American Constitutional Republicanism has lasted as long as it has because of a system of divested power that prevents any one agency or person from wielding enough of it to undermine the ultimate autonomy of individual citizens en masse.
But over time, power, like waves beating on even the hardest rocks, has eroded those barriers and flowed away from the people, the localities, the states and even the federal judicial and Congress to become centralized in an executive branch that would rightly horrify Thomas Jefferson; as it should horrify all of us.
Jefferson also wrote, “In questions of power, let no more be heard of confidence in man, but bind him down from mischief by the chains of the Constitution.”
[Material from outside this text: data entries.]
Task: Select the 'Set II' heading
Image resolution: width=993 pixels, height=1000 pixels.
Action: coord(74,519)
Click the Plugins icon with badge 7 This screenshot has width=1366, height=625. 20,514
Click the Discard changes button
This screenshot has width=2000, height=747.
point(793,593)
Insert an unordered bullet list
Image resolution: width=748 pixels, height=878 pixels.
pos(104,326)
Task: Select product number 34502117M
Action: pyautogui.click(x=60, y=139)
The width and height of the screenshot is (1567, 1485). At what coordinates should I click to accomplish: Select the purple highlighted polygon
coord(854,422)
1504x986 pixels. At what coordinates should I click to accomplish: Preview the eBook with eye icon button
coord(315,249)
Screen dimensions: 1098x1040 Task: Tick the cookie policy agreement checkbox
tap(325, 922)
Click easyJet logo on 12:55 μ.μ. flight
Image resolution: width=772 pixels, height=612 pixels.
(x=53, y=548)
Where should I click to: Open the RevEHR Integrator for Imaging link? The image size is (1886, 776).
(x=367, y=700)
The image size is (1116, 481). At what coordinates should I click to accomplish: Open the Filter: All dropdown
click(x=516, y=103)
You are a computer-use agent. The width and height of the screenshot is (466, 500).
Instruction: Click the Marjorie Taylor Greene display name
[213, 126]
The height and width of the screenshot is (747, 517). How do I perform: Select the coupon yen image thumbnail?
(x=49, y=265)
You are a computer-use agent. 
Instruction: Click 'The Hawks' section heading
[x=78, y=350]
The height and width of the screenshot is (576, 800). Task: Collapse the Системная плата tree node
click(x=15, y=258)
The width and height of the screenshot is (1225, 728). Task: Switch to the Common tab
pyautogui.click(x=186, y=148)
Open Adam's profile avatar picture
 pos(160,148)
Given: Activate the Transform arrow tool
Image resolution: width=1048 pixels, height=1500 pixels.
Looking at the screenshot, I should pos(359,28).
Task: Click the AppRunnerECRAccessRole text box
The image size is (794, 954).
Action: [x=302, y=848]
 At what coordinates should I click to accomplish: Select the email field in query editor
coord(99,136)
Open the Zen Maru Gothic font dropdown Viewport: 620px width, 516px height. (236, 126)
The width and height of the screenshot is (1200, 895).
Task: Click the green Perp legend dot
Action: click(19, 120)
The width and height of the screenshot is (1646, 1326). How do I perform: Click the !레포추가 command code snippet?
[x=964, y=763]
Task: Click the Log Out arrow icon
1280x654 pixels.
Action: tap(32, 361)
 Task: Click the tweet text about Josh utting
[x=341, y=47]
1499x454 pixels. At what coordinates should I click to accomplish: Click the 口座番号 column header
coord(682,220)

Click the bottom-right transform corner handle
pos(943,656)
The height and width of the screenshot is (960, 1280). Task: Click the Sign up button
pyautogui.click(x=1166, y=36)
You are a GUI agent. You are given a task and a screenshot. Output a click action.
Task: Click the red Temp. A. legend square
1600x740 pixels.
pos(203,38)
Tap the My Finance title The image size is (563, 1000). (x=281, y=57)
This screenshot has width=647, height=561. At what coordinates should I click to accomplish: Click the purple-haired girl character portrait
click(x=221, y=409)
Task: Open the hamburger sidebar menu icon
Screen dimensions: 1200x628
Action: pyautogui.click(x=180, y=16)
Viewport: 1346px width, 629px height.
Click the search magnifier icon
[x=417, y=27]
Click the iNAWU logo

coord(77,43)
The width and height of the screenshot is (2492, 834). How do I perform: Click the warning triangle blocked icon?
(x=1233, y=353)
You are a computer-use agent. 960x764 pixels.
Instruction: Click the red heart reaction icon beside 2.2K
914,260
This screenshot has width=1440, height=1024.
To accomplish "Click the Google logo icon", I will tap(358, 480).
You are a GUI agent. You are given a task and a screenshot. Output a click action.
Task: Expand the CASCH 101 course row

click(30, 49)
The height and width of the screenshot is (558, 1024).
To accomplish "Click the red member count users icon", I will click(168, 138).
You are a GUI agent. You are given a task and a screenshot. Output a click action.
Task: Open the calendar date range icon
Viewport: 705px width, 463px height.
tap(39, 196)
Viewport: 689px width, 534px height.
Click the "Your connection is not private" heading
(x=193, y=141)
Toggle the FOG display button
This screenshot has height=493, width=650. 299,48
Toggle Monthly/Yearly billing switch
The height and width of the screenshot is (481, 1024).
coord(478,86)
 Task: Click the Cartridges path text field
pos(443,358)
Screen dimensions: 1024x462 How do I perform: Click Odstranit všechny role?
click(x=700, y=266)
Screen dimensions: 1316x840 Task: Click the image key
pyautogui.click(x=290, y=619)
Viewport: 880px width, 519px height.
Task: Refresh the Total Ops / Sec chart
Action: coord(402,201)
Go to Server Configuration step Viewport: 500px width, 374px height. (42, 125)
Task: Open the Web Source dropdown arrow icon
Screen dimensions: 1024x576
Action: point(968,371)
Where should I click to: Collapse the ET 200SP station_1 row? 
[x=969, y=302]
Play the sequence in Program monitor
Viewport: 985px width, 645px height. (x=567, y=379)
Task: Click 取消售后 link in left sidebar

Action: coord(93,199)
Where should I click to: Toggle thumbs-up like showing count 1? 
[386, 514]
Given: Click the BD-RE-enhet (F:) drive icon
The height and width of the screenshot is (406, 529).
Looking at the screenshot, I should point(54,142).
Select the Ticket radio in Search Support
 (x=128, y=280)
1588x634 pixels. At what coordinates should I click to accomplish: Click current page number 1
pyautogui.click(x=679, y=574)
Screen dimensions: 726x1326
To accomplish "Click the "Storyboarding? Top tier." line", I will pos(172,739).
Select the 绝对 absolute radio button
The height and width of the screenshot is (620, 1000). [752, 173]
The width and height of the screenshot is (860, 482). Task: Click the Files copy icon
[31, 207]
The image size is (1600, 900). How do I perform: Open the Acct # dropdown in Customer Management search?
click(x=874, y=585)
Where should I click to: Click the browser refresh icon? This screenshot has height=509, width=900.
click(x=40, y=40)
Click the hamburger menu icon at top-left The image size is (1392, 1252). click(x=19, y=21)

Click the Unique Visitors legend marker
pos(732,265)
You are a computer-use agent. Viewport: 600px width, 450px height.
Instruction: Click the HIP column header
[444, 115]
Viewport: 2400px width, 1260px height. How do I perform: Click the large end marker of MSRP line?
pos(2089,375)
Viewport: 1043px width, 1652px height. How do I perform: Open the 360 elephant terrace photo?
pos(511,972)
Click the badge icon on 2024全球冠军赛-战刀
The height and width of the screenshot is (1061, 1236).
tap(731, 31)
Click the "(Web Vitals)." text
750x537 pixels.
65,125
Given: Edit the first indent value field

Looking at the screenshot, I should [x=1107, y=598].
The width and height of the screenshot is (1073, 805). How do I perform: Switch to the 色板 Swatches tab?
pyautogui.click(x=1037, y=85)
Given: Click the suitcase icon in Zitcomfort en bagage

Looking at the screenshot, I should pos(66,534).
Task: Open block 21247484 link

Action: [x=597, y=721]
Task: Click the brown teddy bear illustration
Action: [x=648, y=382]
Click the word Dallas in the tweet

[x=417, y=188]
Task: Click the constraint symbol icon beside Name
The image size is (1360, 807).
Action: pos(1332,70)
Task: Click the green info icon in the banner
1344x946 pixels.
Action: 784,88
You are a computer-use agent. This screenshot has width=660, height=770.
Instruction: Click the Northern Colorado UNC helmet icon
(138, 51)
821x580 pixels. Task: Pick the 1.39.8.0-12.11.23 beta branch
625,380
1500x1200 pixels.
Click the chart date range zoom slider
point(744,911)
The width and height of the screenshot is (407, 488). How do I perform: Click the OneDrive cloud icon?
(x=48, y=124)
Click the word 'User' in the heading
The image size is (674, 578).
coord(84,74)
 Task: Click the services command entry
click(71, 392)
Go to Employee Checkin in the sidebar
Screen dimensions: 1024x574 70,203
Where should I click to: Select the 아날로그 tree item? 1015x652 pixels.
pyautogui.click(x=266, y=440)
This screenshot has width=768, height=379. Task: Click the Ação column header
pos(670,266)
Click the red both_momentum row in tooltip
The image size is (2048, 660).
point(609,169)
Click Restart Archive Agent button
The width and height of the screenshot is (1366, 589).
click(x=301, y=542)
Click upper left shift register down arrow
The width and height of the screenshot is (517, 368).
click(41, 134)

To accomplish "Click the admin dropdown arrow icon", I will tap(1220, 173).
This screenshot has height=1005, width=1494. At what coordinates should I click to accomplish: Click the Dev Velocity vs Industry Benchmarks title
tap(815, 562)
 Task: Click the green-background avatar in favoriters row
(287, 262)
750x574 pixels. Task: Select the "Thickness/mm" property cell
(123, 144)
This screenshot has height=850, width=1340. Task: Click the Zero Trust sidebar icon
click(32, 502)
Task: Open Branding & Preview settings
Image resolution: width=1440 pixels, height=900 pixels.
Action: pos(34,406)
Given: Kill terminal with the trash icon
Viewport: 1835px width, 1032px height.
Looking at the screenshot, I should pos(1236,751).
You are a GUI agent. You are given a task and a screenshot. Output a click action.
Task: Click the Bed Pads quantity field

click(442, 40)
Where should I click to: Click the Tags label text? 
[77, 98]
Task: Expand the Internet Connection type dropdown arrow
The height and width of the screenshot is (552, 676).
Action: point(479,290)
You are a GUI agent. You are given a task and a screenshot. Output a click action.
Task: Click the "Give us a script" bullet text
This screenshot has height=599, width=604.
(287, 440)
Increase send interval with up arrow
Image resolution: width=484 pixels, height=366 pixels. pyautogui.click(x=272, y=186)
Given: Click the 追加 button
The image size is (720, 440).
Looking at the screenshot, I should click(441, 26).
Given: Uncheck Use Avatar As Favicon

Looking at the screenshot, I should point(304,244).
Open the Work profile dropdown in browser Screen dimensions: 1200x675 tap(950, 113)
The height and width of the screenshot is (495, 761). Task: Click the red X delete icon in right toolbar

President Thomas Jefferson (FILE)
Jefferson had a unique insight on human psychology. He understood that every man seeks to improve himself from moment to moment, to have more tomorrow than he has today. He understood that no system could change human nature and the effect of this rational interest seeking, aggregated over time, was to weaken those chains and lead some men to abuse others for his own ends. He understood that government was the mechanism and expression of the abuse that logically and inevitably follows from man's avarice.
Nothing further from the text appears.